It's strange how you can often identify a country by the quality of its printed advertisements. In the last few years I've been living all over Asia, and at this point I could be dropped in any city across the region and guess where I am after looking at just a couple of ads (without looking at the language, that is).
Mongolia is crazy basic, with un-UV-protected print ads fading quickly in the sun. The distinctive Cyrillic characters just add to the worn out cool factor. Thailand hasn't seemed to have grasped the fact that photos need to be suitable for large format printing to look good on a blown up scale. Their ads are pixellated as hell, and they love to use fonts that make the Thai alphabet even more unreadable.

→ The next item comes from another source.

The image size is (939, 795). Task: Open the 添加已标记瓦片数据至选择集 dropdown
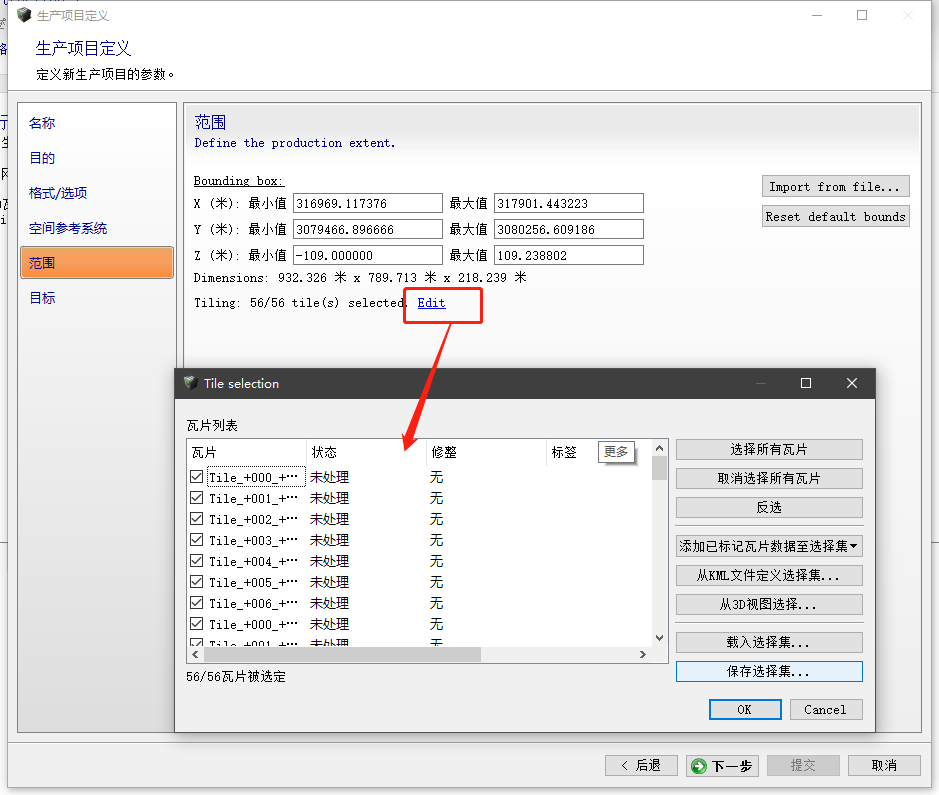[768, 546]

Japanese and Korean ads, of course, look just like any western country, though they love to use digital signage for everything since they like to think they're living in a Bladerunner future.

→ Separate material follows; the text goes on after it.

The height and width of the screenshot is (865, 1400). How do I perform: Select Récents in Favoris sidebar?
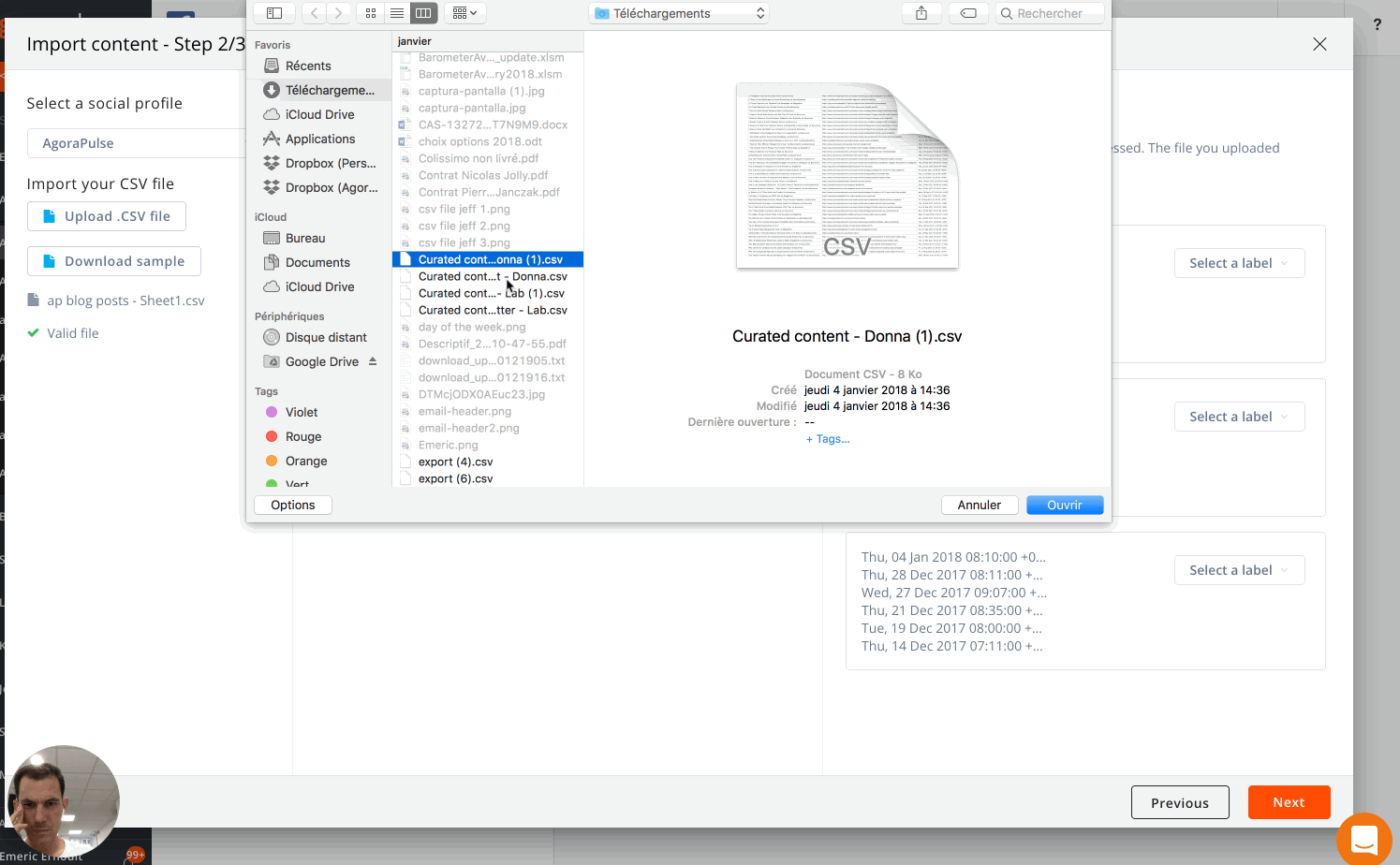tap(308, 66)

In the US it's a little different. Duratrans as far as the eye can see. I know a company that does Duratrans printing in San Francisco, and they must be coining it. If you don't know, Duratrans is the generic term for backlit images, and the Americans just eat it up. With good reason, too, as it looks damned cool. If you're looking for Duratans printing Los Angeles you should check out the link for a few examples of what I'm talking about.
So, what do the ads look like in your country? Can you beat Duratrans, or are your national ads closer to the faded Soviet style of the Mongolians?